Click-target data
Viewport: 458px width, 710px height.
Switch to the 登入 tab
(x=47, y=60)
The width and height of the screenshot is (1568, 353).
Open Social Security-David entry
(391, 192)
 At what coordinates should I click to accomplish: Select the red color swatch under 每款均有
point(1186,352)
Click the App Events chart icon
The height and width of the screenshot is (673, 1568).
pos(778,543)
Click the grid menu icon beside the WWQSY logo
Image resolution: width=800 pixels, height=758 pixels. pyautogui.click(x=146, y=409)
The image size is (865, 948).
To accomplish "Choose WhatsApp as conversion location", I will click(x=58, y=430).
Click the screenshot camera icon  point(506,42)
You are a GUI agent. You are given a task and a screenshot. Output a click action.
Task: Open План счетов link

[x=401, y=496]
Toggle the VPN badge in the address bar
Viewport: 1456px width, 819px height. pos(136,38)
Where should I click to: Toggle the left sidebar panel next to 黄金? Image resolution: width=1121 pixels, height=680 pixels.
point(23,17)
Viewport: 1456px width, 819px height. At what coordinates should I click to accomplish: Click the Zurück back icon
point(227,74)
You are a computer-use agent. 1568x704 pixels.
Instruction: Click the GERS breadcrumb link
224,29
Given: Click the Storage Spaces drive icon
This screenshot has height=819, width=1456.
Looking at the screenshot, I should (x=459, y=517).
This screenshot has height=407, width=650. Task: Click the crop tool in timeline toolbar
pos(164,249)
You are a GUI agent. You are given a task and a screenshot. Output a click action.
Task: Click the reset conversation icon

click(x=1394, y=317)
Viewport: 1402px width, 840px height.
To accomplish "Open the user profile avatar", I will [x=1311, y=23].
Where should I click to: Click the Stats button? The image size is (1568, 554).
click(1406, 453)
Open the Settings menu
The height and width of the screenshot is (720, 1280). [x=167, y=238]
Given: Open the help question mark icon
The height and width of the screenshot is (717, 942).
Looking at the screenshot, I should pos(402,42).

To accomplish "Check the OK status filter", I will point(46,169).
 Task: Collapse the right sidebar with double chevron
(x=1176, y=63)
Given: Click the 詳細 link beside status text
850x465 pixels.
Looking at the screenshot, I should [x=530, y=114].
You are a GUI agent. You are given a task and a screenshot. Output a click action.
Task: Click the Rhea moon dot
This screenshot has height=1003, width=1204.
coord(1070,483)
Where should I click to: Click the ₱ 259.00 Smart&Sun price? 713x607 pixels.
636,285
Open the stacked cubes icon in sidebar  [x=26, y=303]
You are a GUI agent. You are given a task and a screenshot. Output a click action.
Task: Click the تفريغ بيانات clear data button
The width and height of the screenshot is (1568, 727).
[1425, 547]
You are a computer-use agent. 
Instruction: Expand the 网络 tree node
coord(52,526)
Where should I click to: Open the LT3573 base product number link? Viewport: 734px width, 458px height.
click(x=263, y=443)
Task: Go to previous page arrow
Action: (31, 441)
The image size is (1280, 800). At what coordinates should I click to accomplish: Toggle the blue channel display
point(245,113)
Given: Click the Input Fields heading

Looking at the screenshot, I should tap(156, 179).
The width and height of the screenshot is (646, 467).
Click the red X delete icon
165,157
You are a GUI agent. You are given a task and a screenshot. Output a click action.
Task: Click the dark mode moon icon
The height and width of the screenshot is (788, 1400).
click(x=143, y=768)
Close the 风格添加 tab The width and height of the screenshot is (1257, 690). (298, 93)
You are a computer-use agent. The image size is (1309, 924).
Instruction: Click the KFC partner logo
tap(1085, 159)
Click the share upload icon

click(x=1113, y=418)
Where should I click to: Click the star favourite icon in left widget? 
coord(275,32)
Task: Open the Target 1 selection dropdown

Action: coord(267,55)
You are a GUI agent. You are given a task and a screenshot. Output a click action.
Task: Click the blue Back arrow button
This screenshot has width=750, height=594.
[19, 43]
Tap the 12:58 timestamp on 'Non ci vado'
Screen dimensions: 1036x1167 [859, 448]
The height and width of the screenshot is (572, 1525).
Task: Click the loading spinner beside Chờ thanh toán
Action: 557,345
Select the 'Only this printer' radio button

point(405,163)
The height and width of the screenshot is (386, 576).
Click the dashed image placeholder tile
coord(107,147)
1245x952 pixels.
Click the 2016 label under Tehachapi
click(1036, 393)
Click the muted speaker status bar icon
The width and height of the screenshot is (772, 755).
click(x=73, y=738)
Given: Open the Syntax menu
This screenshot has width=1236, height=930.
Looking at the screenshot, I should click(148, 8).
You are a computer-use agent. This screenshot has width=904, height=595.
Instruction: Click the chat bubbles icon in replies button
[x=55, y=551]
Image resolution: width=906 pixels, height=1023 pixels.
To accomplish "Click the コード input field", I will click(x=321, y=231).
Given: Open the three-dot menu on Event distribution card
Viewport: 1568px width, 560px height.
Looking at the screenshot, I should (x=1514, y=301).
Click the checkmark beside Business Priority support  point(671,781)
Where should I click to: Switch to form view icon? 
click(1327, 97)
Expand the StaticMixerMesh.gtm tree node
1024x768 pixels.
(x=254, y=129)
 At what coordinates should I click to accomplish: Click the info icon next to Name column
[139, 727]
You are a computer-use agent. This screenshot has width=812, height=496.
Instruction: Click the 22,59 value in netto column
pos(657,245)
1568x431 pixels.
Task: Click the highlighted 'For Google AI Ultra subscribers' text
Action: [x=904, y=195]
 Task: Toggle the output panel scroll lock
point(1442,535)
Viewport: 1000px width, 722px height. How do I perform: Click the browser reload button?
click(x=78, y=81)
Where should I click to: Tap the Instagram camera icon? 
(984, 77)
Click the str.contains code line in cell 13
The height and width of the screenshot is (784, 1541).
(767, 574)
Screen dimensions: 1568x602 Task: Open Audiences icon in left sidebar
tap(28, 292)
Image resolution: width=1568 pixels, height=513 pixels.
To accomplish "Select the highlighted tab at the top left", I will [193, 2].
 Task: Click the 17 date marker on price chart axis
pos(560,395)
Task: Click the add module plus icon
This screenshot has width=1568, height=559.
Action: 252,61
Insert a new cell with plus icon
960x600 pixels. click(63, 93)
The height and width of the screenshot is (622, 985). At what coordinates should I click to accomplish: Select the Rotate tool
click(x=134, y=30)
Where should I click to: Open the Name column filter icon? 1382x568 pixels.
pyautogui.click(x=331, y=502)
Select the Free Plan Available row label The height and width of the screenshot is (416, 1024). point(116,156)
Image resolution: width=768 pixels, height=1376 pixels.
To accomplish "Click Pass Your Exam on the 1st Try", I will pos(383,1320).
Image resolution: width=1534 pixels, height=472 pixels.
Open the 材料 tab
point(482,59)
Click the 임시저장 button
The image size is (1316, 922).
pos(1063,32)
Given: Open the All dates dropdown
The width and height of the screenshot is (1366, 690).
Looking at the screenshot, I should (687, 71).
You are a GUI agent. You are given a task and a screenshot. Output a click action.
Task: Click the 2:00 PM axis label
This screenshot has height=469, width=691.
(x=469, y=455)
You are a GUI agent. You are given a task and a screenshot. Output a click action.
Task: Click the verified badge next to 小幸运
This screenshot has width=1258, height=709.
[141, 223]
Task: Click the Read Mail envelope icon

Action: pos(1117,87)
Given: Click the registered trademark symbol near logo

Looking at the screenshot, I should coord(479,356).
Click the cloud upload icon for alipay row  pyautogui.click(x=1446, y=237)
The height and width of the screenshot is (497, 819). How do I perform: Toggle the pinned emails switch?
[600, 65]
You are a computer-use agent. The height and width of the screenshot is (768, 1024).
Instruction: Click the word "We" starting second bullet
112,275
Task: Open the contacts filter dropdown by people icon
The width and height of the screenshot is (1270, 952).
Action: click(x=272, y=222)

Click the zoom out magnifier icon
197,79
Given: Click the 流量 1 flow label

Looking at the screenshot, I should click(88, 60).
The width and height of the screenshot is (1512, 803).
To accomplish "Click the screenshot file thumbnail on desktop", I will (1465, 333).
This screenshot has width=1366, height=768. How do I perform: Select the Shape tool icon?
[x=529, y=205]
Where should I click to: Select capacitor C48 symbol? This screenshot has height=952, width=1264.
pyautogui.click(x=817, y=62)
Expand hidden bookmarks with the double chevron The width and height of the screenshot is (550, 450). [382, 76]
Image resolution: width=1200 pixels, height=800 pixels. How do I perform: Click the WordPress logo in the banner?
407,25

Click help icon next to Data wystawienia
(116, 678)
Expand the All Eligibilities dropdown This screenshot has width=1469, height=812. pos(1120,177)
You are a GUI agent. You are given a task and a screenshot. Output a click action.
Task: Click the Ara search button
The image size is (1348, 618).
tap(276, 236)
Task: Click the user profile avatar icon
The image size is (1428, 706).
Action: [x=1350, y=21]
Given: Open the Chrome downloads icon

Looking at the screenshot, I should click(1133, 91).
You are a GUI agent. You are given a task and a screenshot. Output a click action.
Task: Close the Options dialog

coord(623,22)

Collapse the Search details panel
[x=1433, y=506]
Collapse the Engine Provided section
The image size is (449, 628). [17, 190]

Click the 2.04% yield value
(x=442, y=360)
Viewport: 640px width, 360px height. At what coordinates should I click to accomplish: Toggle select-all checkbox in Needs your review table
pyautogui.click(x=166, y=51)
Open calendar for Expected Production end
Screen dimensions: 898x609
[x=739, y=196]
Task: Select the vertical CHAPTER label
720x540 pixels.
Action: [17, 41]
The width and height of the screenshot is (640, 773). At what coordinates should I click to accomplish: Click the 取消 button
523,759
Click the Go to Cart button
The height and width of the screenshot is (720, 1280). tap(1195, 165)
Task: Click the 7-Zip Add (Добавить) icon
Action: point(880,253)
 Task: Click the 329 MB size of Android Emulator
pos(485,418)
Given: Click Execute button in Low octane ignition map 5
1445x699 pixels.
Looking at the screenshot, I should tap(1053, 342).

● **Task statement**
Please copy the lines from the one containing "Task: Click the 329" through the end of the records.

● **Written answer**
 Task: Click the 329 MB size of Android Emulator
pos(485,418)
Given: Click Execute button in Low octane ignition map 5
1445x699 pixels.
Looking at the screenshot, I should tap(1053, 342).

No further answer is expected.